Depression, anxiety, suicidal tendencies, even burnout have some aspects in common. Often, in a tempting simplification, they are understood as forms of incapacity to cope with rather normal and natural situations, and even when the situations are unfortunate and adversary, most people still cope with them. In those who don’t, this indicates some extra problem on the part of the sufferers. A problem which calls for an efficient intervention into their lives, often, presumably, an intervention of a medical nature - as, presumably, the core of the problem has to do with the neurochemical disequilibrium in the person's brain. The failure to acknowledge that I have this kind of a (medical) problem (that it is me who has the problem) and to do something about it (about myself, my health), and perhaps to seek help, in itself reflects badly on me.
“You lost your job? Well, many people did, and they are not suicidal.”
“You hate your job and think it is sucking the life out of you? Well, many people have challenging job situations, and they do not brood and rather try mindfulness.” (Doesn’t the world need more mindlessness instead?)
“You think the planet is fucked? It is not healthy to succumb to dark feelings; rather enjoy the beauty and meaning that there still is in the world.”
Only very recently, with the rising awareness of the generational or historically specific pattern of the occurrence of these conditions, we have slowly started learning to appreciate them as more than simply pathologies of our minds. They are also forms of understanding what is going on around ourselves. Sometimes hasty; sometimes quite lucid.
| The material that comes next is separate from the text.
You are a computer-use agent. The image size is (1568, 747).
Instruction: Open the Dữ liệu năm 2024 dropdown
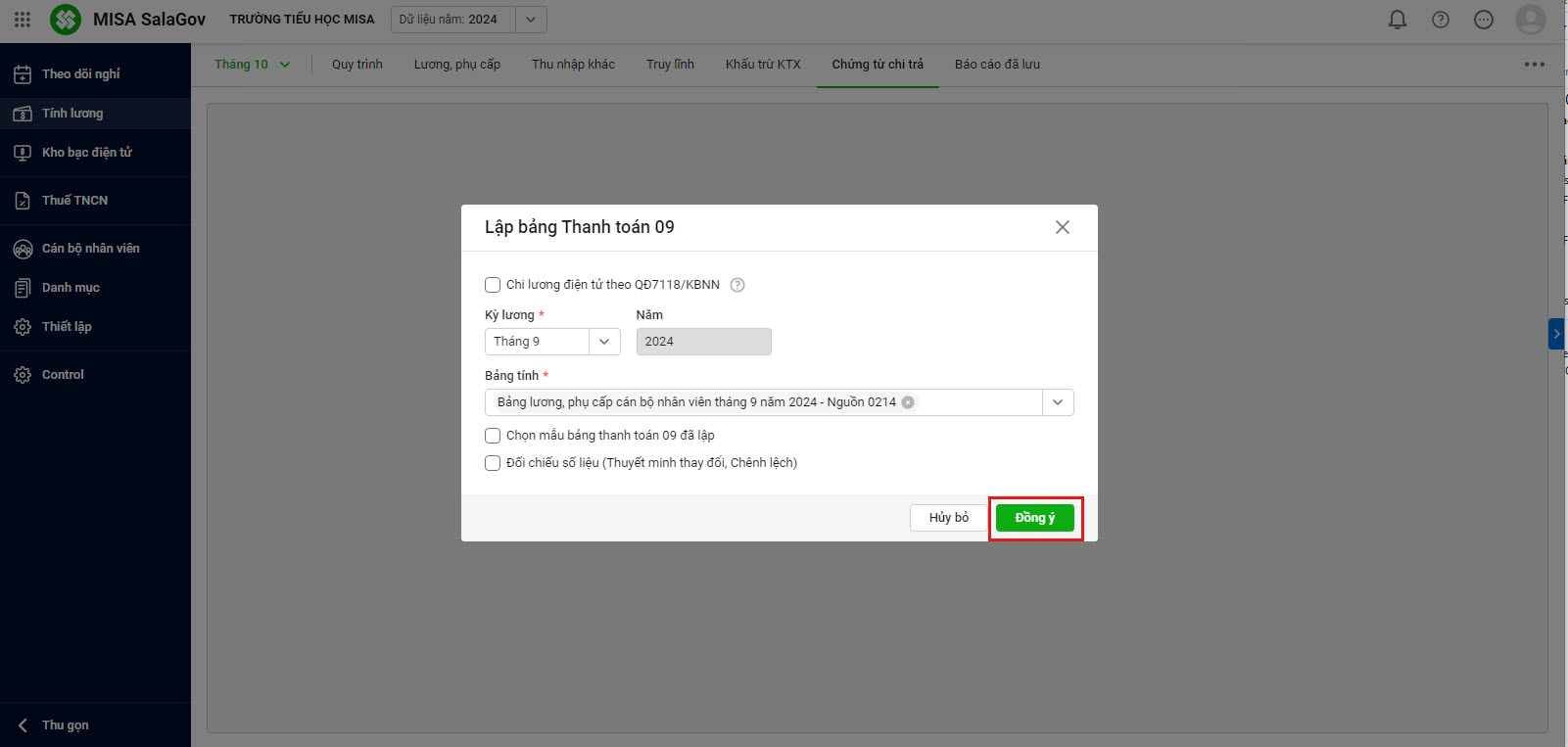tap(530, 20)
The planet is in a bad shape, the job and housing prospects of young people are bleak, life is for many people almost insufferable – and this is not just something in their heads or produced by their own fault. The world is depressing.
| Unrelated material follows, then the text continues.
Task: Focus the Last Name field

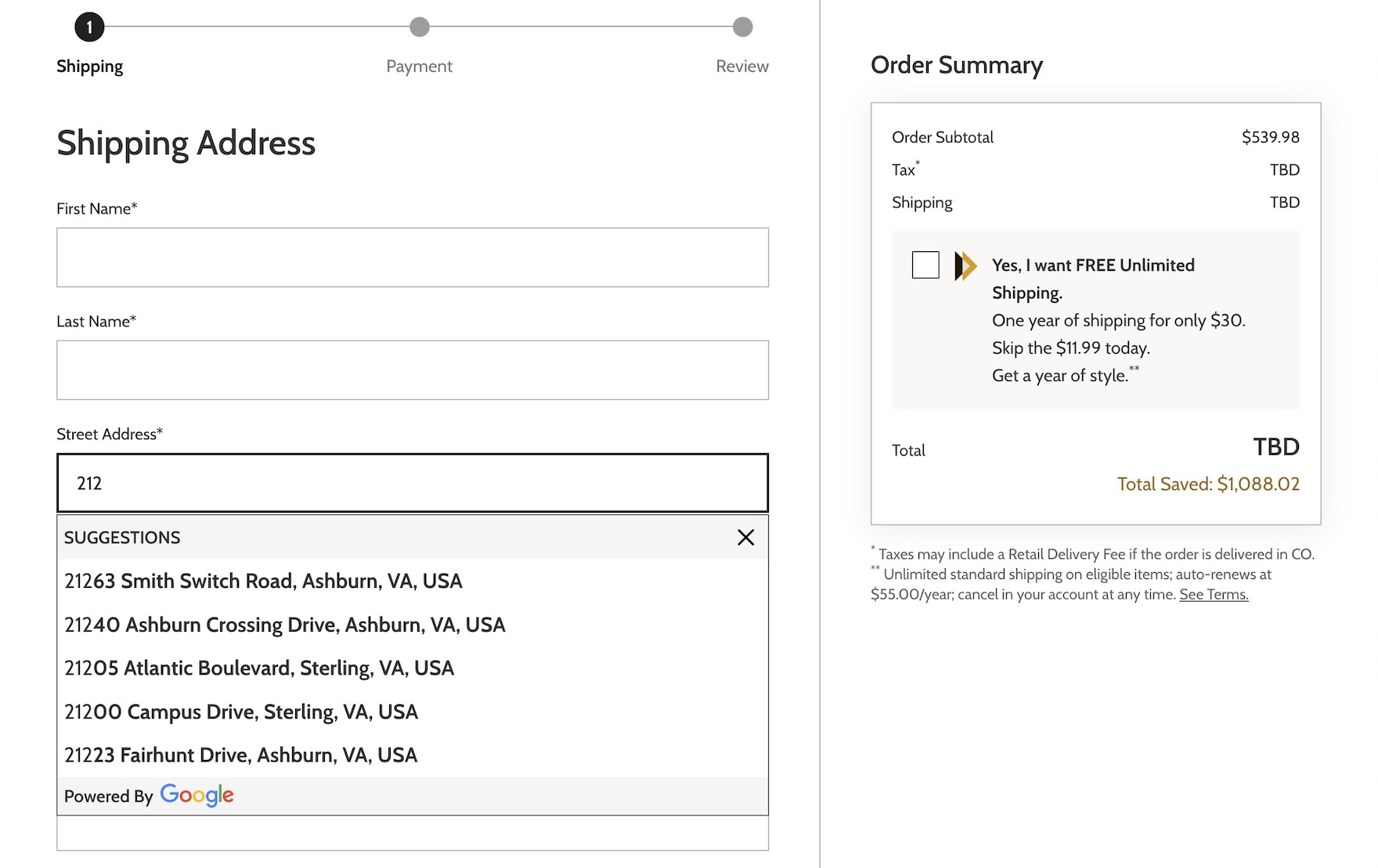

A journal called Burnout Research got burnout after only 7 volumes, in 2018. I do not know the causes of its discontinuation, but I doubt that burnout stopped being a topical issue around 2018. Perhaps it was an attempt to send a message about what the world is like, as the publisher - who knows? - may have refused to continue to publish the journal under the name Living in the World Research. OK, now I am kidding. (Am I?)
If the world is depressing, it does not mean that you have to be depressed. You are better off if you manage to get rid of your depression. But you, legitimately, can get depressed by the depressing world; and those who exhort you to pull yourself together have only a thin case against you. You do not owe it to them, or yourself. You are neither succumbing to an illness nor refusing to cure an illness. You may be just exercising your right to recognise the world as it is.